What happens if Shareholders disagree?
With our government in a state of flux, the unprecedented rapid rise of living costs and persistent financial and health related fatigue from the effects of Covid it is not surprising that more and more businesses are coming across issues and dilemmas on which the owners have different views on how to proceed.
Sometimes the existing voting arrangements just lead to a deadlock situation, and it seems that no practical resolution is possible with the existing structure. The owners may need to think whether changing the ownership structure by agreeing an exit for one of the parties is the only way forward.
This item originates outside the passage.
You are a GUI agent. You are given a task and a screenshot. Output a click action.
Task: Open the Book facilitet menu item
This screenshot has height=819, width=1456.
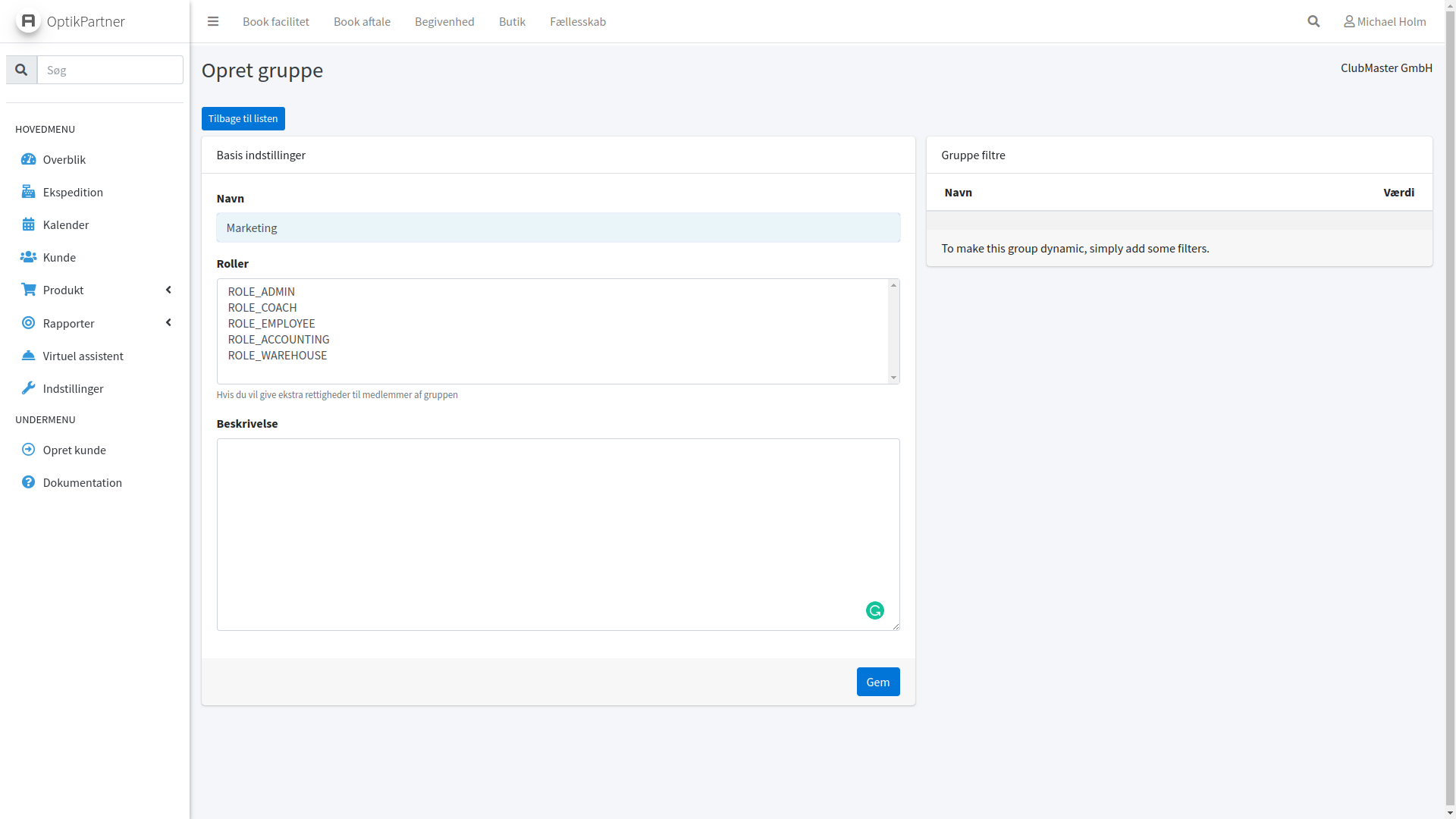(276, 21)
This is generally the resolution put forward by the courts if litigation results from the deadlock and so it makes sense to try and pre-empt that by the parties agreeing an exit through one of the following options.
Firstly, the company could buy shares of the shareholder who is ready to move on. The Companies Act 2006 permits share buybacks, but only if the company has sufficient distributable profits and full payment is made on completion. This means that any kind of payment plan (deferred consideration), to help cashflow, is out of the question. A buyback in tranches (several buybacks) however does not fall foul of the legislation.
Secondly, the leaving shareholder has the option of selling their shares in the original company to another company, newly established by the remaining shareholder, in exchange for deferred consideration. This new company will then become the holding company after completion of the purchase.
Both options come with tax issues to consider, please seek advice from your accountant.